Les restes subfossiles de deux espèces de lémuriens éteintes étaient auparavant classés dans le genre Varecia . Trouvés sur des sites du centre et du sud-ouest de Madagascar, Varecia insignis et V. jullyi étaient très similaires aux lémuriens varis modernes, mais plus robustes et supposés être plus terrestres , et donc plus sujets à la prédation par les premiers colons humains. Des études plus récentes ont montré que ces espèces éteintes avaient un régime alimentaire similaire à celui des lémuriens varis modernes et qu'elles étaient également de nature arboricole. Suffisamment de différences ont été démontrées pour mériter un genre distinct, Pachylemur . Ces proches parents des lémuriens varis sont désormais appelés Pachylemur insignis et P. jullyi .
Anatomie et physiologie

Les lémuriens à queue roux sont les plus grands membres existants de la famille des Lemuridae, avec une longueur tête-corps moyenne comprise entre 43 et 57 cm (17 et 22 pouces ) et une longueur totale de 100 à 120 cm (39 à 47 pouces), tandis que leur poids varie de 3,1 à 4,1 kg (6,8 à 9,0 lb ). La queue épaisse et poilue est plus longue que le corps, mesurant en moyenne 60 et 65 cm (24 et 26 pouces) de longueur et est principalement utilisée pour l'équilibre lors des déplacements dans les arbres. Les lémuriens à queue roux ne présentent ni dimorphisme sexuel ni dichromatisme sexuel , et les femelles ont trois paires de glandes mammaires .

Les lémuriens à queue vari se caractérisent par leur long museau canin , qui comprend une surocclusion importante . Le visage est principalement noir, avec des « collerettes » velues allant des oreilles au cou. Selon l'espèce, ces collerettes sont soit blanches ( V. variegata ) soit rougeâtre foncé ( V. rubra ). De même, la coloration de la fourrure duveteuse varie également selon l'espèce, tandis que le motif de coloration varie selon la sous-espèce chez le lémurien à queue vari noir et blanc . Il existe également des intermédiaires dans la variation de couleur entre les deux espèces.
Comme tous les lémuriens, le lémurien à queue vari possède des adaptations spéciales pour se toiletter , notamment une griffe de toilette sur son deuxième orteil et un peigne à dents .
Locomotion
Les lémuriens à queue vari sont considérés comme des quadrupèdes arboricoles , le type de mouvement le plus courant étant la quadrupédie au-dessus des branches. Dans la canopée, les sauts, l'accrochage vertical et le comportement de suspension sont également courants, tandis que les ponts, les mouvements bimanuels et la bipédie sont rarement observés.
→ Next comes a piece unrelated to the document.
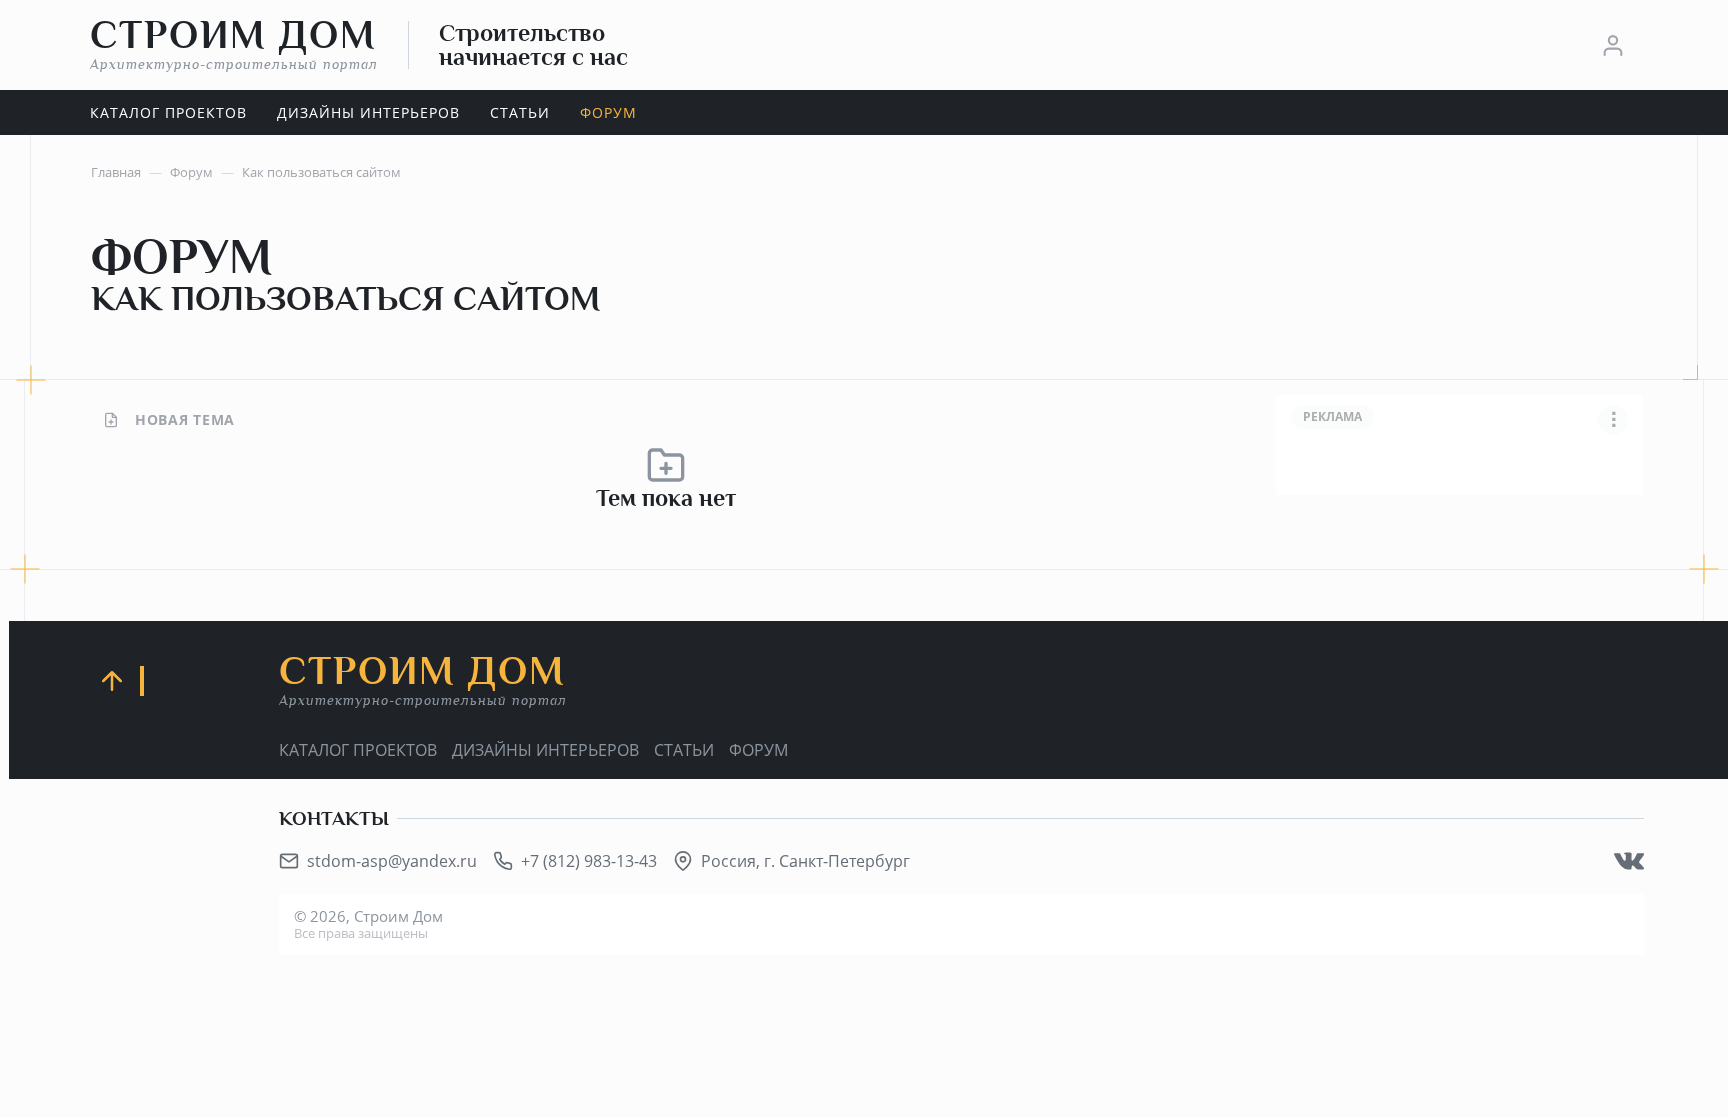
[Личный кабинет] (1613, 45)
Lorsqu'ils se déplacent d'un arbre à l'autre, les lémuriens à queue vari regardent par-dessus l'épaule tout en s'accrochant, se lancent dans les airs et se tordent en l'air de sorte que leur surface ventrale atterrisse sur le nouvel arbre ou la nouvelle branche. Le comportement de suspension est plus courant chez les lémuriens à queue vari que chez les autres espèces de lémuriens. Lorsque les lémuriens à queue vari descendent au sol, ils continuent de se déplacer en quadrupède, en courant avec des sauts bondissants et la queue haute.
Écologie
Étant très arboricoles et les plus frugivores des lémuriens, ils ne prospèrent que dans la forêt primaire avec de grands arbres fruitiers, canopée supérieure . En passant la majorité de leur temps dans la couronne des grands arbres forestiers, ils sont relativement à l'abri des prédateurs tels que le fossa .
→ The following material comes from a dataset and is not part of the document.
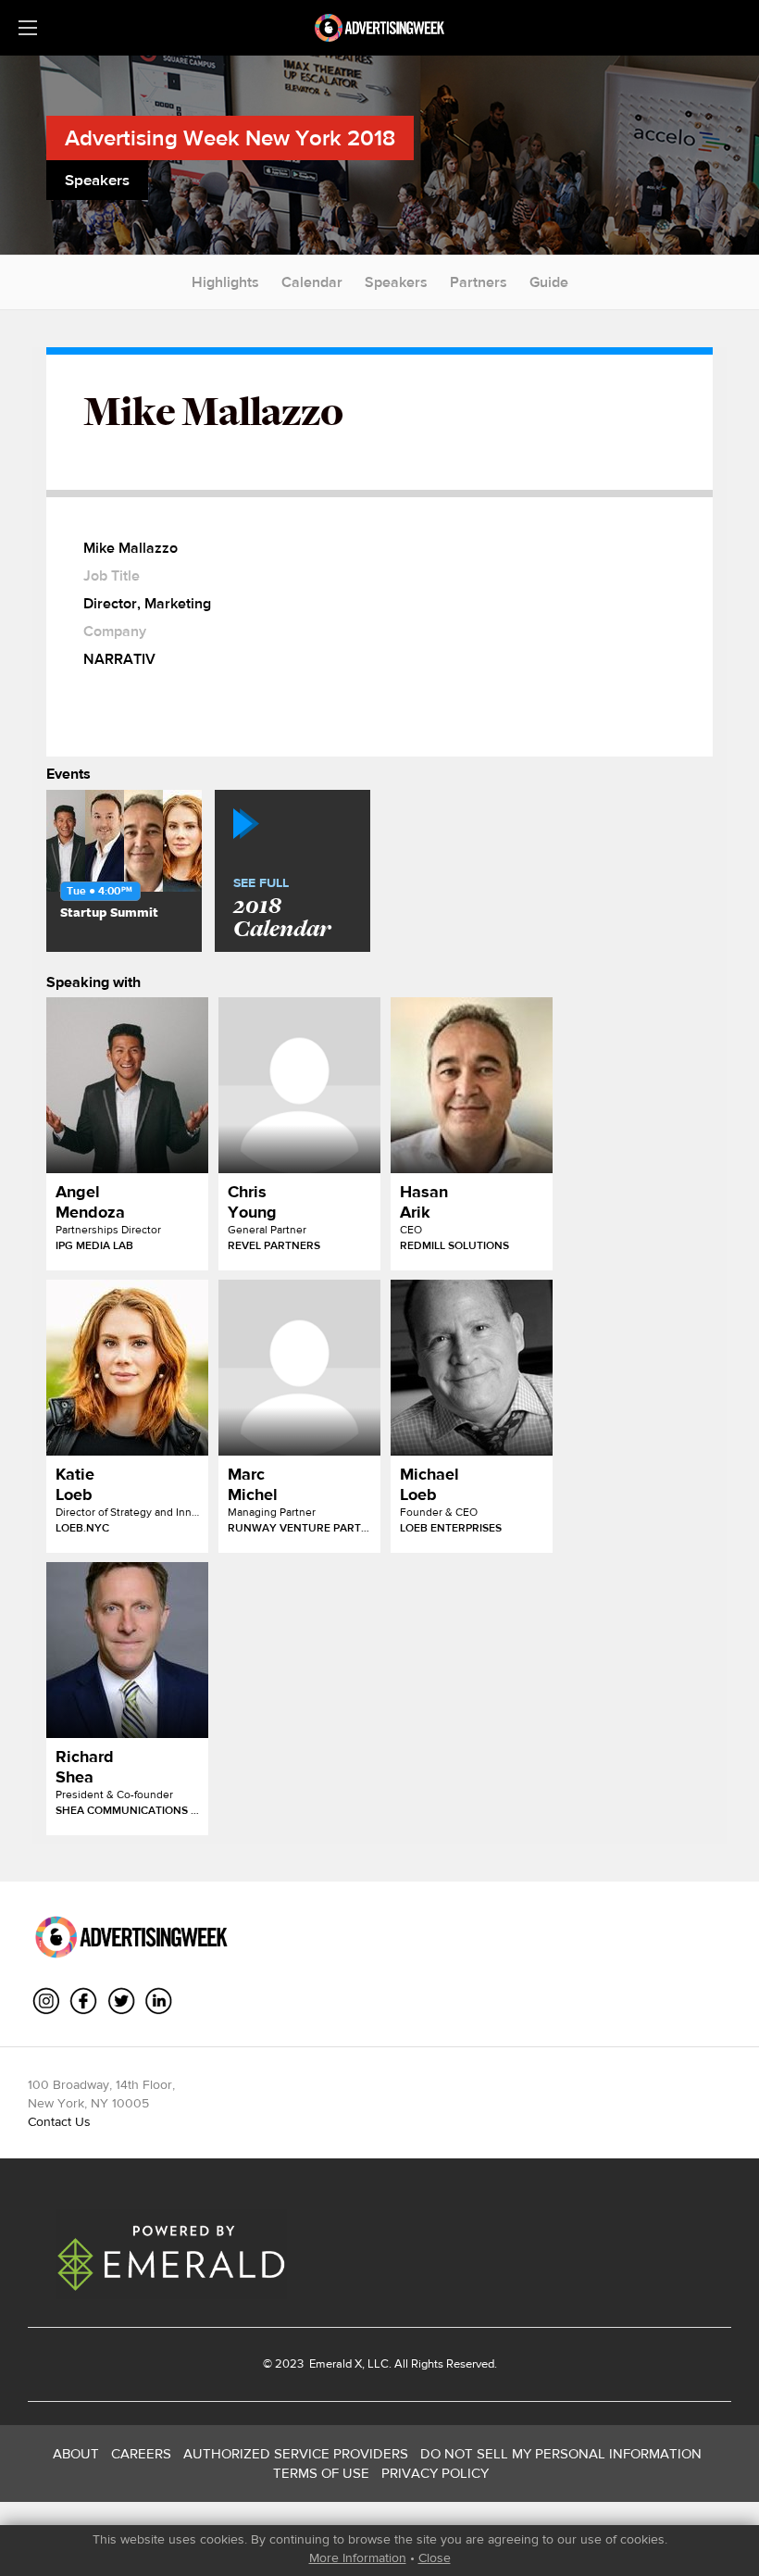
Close (434, 2557)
Les lémuriens à queue fine sont actifs principalement pendant la journée ( diurnes ), pendant laquelle ils se nourrissent principalement de fruits et de nectar , adoptant souvent des postures de suspension pendant qu'ils se nourrissent. Les graines des fruits qu'ils mangent passent par leur tube digestif et se propagent dans les forêts tropicales dans leurs excréments , contribuant ainsi à assurer la croissance de nouvelles plantes et un écosystème forestier sain. Ces lémuriens sont également d'importants pollinisateurs de l'arbre du voyageur ( Ravenala madagascariensis ). Sans détruire l' inflorescence , ils lèchent le nectar au plus profond de la fleur à l'aide de leur long museau et de leur langue, collectant et transférant le pollen sur leur museau et leur fourrure d'une plante à l'autre. On pense que cette relation est le résultat de la coévolution .
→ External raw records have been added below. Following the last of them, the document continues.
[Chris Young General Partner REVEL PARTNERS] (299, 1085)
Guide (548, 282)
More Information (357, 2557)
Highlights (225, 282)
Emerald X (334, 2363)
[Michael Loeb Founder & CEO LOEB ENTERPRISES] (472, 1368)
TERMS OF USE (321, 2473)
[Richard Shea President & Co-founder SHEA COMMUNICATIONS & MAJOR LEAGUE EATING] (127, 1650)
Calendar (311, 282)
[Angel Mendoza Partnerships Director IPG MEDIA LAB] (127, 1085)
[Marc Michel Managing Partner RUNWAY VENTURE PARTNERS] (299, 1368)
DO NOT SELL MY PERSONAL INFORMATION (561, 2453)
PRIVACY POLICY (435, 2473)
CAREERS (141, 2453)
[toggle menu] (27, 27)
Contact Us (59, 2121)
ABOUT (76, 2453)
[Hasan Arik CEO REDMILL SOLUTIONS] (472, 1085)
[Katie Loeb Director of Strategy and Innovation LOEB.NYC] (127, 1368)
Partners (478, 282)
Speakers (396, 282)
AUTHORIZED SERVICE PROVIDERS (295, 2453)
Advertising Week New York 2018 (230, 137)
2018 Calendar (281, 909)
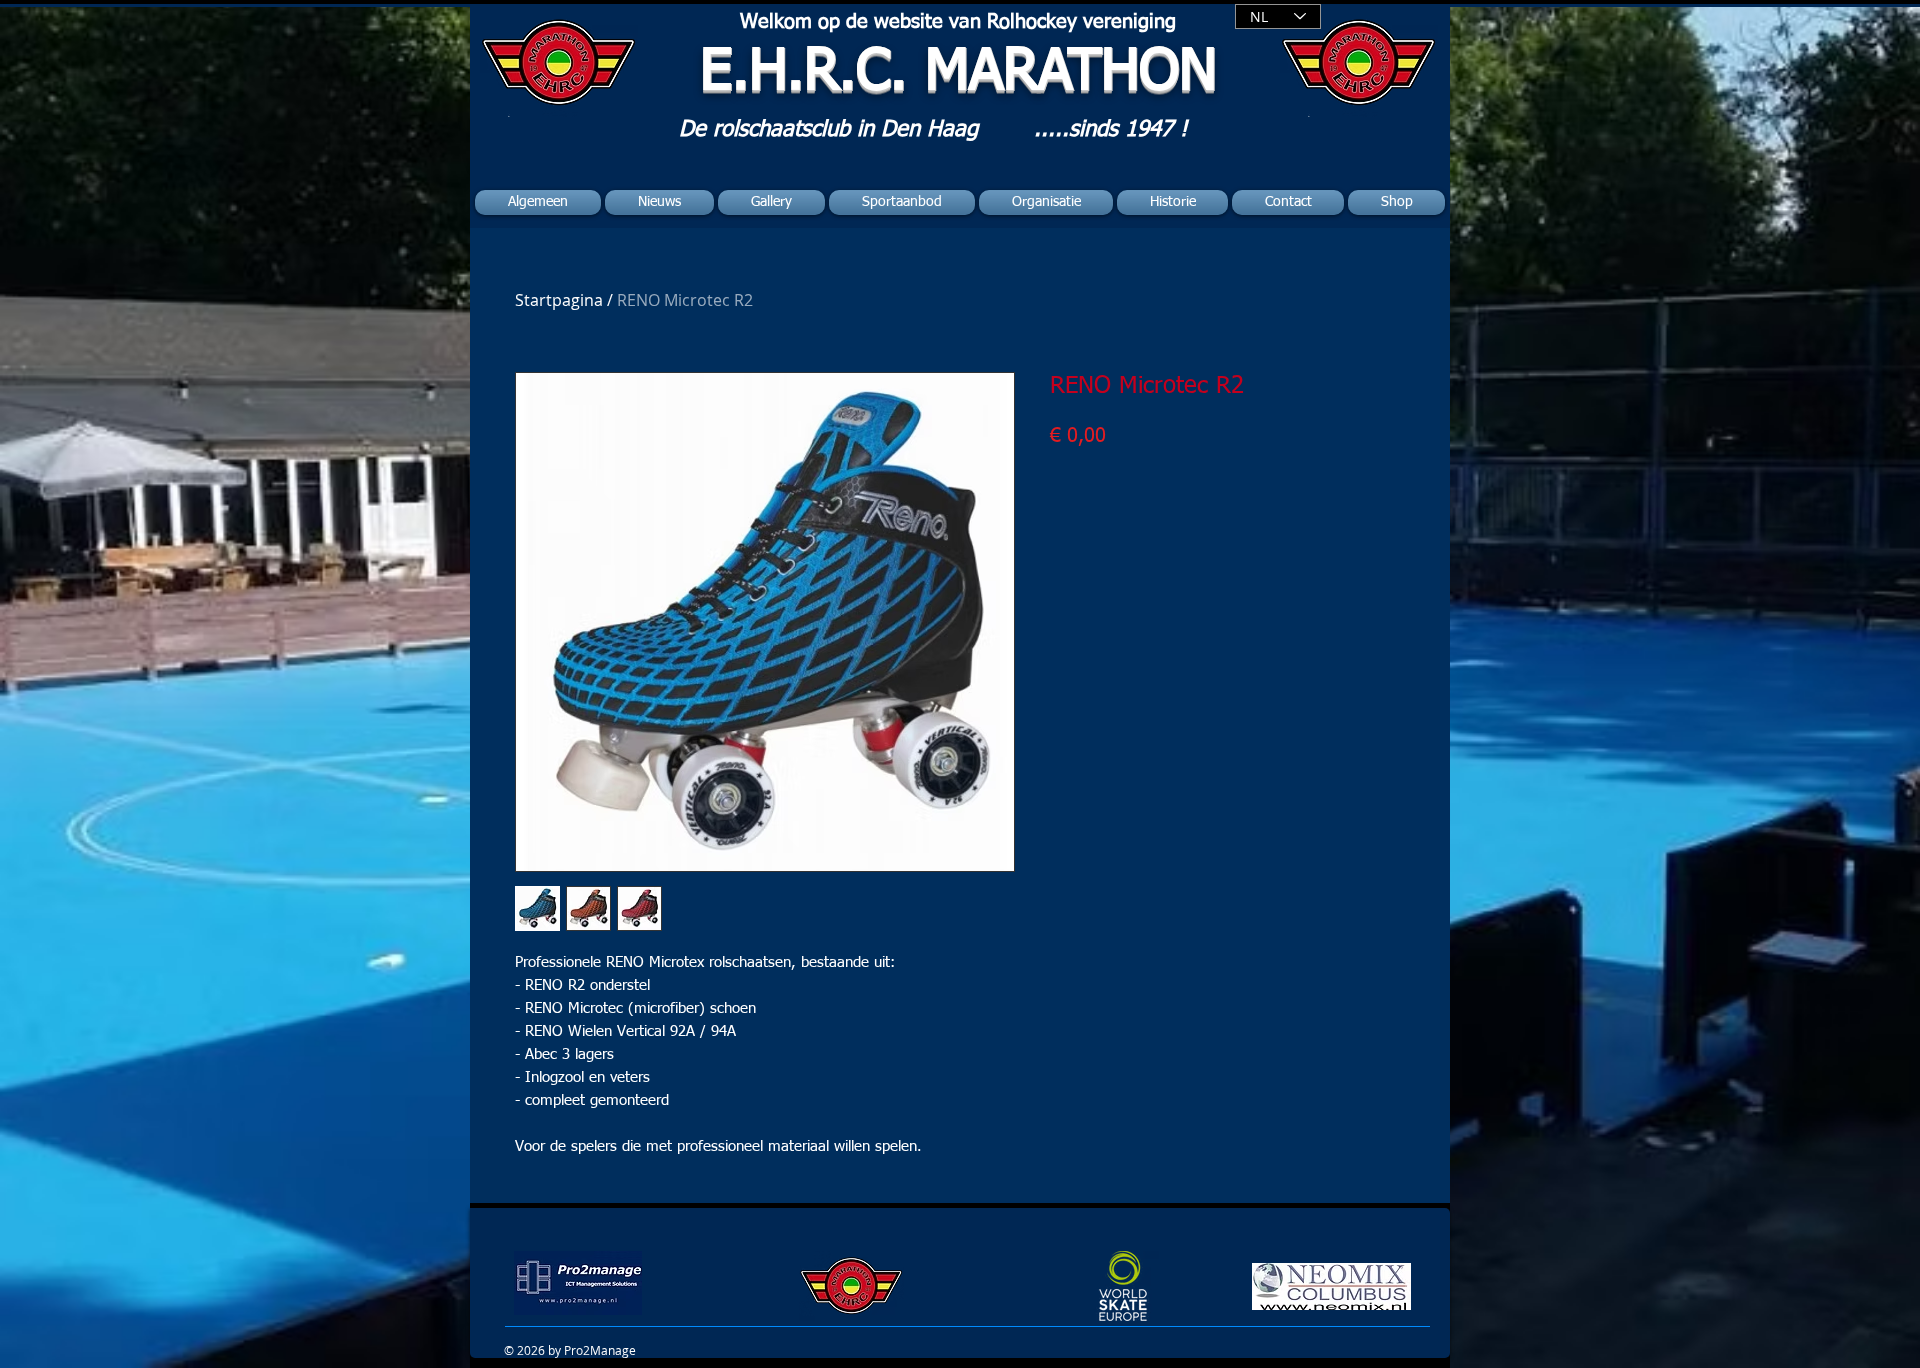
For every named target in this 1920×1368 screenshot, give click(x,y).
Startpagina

Aire géographique et habitat

Comme tous les lémuriens, ce genre ne se trouve que sur l'île de Madagascar au large de la côte sud-est de l'Afrique . Confiné aux forêts tropicales humides saisonnières de l'est de l'île , il est rare dans toute son aire de répartition, qui s'étendait historiquement de la péninsule de Masoala au nord-est jusqu'à la rivière Mananara au sud. Aujourd'hui, le lémurien à queue noire et blanche a une aire de répartition beaucoup plus grande que le lémurien à queue rouge , bien qu'elle soit très inégale, s'étendant légèrement au nord-ouest de Maroantsetra , sur la baie d'Antongil , au nord le long de la côte jusqu'à la rivière Mananara près de Vangaindrano au sud. De plus, une population concentrée de lémuriens à queue noire et blanche, de la sous-espèce Varecia variegata subcincta , peut également être trouvée sur la réserve insulaire de Nosy Mangabe dans la baie d'Antongil. On soupçonne que cette population a été introduite sur l'île dans les années 1930. Le lémurien à queue rouge, en revanche, a une aire de répartition très restreinte sur la péninsule de Masoala.
Historiquement, la confluence des rivières Vohimara et Antainambalana a pu être une zone d' hybridation entre ces deux espèces, bien qu'aucun résultat concluant n'ait indiqué de croisement actuel. En général, la rivière Antainambalana semble isoler les lémuriens à queue rouge de la sous-espèce voisine de lémuriens à queue noire et blanche, V. v. subcincta . La sous-espèce V. v. variegata se trouve plus au sud, et V. v. editorum est la sous-espèce la plus méridionale. Les aires de répartition de ces deux sous-espèces méridionales se chevauchent et des formes intermédiaires existent, bien que cela n'ait pas été confirmé.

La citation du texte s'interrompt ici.